Dataset entries:
+ + +

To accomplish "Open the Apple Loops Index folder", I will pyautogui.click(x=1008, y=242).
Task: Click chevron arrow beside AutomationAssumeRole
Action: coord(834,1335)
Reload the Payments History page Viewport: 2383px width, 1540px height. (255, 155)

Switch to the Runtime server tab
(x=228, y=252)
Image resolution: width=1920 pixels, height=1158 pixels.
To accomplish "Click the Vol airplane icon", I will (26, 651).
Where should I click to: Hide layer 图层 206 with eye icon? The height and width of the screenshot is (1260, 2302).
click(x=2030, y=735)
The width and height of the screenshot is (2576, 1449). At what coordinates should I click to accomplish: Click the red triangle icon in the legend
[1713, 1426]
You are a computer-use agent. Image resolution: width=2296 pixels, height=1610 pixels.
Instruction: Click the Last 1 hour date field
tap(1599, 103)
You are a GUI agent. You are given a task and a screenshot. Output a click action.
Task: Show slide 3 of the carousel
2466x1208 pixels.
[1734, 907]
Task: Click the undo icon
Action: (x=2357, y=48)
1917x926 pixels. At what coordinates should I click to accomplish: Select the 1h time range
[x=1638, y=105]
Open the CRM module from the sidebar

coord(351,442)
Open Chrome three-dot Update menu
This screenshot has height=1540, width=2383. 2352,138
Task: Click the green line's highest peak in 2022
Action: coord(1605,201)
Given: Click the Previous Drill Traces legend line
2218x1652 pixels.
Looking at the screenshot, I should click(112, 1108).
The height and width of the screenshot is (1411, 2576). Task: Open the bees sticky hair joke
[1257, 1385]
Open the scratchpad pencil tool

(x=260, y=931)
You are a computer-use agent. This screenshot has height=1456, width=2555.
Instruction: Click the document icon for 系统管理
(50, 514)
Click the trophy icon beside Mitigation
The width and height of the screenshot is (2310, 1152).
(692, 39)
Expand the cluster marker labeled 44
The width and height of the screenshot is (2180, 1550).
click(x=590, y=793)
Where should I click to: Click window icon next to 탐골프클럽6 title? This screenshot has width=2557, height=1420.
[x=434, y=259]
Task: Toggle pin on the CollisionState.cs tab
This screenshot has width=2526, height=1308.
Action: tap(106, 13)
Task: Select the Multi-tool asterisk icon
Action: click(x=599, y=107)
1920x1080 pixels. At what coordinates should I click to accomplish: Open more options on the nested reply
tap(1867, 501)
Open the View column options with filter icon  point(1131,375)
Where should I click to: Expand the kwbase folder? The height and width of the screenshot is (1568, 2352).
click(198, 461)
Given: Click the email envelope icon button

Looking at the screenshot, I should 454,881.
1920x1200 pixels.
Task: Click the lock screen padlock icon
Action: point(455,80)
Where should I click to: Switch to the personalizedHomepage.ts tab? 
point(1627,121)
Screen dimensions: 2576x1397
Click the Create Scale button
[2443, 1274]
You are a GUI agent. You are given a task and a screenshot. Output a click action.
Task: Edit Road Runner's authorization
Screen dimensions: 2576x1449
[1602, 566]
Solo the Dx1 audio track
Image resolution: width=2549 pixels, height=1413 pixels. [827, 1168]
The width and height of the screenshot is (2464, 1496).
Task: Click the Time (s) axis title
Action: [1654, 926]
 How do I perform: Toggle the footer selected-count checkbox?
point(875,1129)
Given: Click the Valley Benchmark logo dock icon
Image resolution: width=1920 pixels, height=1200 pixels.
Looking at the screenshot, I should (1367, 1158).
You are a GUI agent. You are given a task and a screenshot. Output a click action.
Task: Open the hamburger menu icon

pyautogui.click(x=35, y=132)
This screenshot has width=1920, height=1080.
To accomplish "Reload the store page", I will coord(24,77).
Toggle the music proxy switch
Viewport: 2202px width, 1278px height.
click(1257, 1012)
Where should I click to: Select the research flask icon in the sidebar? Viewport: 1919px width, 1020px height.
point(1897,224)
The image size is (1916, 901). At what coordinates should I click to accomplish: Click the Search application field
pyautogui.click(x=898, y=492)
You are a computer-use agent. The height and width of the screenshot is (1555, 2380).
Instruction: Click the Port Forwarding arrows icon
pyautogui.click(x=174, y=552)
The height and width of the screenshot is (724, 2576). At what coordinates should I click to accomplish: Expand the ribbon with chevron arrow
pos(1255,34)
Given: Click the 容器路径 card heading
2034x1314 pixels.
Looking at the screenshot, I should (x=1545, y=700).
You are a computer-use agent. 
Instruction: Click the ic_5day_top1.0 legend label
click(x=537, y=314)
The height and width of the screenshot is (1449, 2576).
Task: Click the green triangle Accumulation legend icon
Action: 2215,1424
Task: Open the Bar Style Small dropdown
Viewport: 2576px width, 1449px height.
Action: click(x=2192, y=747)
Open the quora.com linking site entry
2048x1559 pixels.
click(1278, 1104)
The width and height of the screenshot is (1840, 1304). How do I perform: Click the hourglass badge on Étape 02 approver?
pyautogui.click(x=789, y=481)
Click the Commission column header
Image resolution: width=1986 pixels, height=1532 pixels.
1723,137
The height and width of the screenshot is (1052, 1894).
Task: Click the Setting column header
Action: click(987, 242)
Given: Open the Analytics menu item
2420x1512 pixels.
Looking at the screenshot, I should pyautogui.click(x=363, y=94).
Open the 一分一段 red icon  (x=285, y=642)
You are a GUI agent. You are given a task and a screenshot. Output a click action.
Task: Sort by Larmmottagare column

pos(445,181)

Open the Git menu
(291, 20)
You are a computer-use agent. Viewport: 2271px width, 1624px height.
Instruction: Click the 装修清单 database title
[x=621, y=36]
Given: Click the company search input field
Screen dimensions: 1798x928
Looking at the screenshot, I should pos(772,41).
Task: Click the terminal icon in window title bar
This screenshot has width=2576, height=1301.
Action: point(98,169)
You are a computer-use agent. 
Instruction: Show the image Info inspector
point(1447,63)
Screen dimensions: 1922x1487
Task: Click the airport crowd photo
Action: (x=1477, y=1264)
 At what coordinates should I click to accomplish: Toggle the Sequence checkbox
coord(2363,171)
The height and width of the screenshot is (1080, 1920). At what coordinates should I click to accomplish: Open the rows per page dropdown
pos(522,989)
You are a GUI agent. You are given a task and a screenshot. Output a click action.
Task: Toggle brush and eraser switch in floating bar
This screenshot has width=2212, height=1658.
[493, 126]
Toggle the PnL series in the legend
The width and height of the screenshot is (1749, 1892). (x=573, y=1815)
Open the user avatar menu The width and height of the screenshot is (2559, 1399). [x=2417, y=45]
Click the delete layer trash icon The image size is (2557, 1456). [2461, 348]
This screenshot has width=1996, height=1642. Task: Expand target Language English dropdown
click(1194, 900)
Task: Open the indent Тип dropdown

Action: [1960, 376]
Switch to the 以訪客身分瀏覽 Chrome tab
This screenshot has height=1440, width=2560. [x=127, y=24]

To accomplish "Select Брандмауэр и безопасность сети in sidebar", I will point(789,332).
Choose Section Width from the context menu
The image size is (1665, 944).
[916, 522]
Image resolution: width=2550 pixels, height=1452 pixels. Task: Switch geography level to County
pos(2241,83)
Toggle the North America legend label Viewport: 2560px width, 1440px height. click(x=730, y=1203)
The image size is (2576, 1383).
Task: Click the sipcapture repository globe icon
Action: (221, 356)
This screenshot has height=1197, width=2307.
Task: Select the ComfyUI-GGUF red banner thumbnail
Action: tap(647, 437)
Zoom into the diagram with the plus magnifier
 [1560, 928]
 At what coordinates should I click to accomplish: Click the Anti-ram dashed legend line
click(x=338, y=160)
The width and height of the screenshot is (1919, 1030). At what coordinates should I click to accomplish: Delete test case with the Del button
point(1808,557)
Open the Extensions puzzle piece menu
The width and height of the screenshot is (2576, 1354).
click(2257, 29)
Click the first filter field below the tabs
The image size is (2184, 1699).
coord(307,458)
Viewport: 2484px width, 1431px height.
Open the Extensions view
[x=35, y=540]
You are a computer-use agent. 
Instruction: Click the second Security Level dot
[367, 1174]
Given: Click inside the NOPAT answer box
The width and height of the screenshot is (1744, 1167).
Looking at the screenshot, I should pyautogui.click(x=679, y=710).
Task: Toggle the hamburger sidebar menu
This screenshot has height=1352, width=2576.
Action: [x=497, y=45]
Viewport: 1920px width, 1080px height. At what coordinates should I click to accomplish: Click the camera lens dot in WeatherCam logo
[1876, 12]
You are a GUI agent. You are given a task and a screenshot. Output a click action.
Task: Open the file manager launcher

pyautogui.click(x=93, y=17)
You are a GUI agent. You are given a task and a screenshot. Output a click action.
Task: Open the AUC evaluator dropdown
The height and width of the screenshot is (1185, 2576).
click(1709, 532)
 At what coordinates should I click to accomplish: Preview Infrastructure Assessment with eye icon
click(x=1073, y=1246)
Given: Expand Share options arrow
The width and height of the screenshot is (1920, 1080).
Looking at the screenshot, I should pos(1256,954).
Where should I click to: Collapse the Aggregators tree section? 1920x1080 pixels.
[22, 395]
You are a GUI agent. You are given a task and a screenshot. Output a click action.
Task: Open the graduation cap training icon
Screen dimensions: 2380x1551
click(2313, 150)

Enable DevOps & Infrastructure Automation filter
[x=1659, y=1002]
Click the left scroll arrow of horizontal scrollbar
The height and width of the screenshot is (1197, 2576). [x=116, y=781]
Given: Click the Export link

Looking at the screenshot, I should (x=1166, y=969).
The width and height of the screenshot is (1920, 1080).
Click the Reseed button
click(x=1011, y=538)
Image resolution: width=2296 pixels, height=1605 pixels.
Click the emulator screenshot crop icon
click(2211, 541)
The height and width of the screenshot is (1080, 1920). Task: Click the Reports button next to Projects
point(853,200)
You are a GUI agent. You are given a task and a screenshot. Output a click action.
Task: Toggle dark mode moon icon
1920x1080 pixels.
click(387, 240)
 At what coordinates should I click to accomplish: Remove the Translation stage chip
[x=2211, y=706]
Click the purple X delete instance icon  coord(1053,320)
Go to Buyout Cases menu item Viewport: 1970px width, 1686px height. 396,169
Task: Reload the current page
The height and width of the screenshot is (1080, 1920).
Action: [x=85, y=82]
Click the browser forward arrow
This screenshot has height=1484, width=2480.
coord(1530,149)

+ + +

What is being asked:
In the entries above, find the line holding "Viewport: 2484px width, 1431px height." and the line holding "Task: Toggle the hamburger sidebar menu", then retype exactly those two lines and every line between them, and nothing else.

Answer section:
Viewport: 2484px width, 1431px height.
Open the Extensions view
[x=35, y=540]
You are a computer-use agent. 
Instruction: Click the second Security Level dot
[367, 1174]
Given: Click inside the NOPAT answer box
The width and height of the screenshot is (1744, 1167).
Looking at the screenshot, I should pyautogui.click(x=679, y=710).
Task: Toggle the hamburger sidebar menu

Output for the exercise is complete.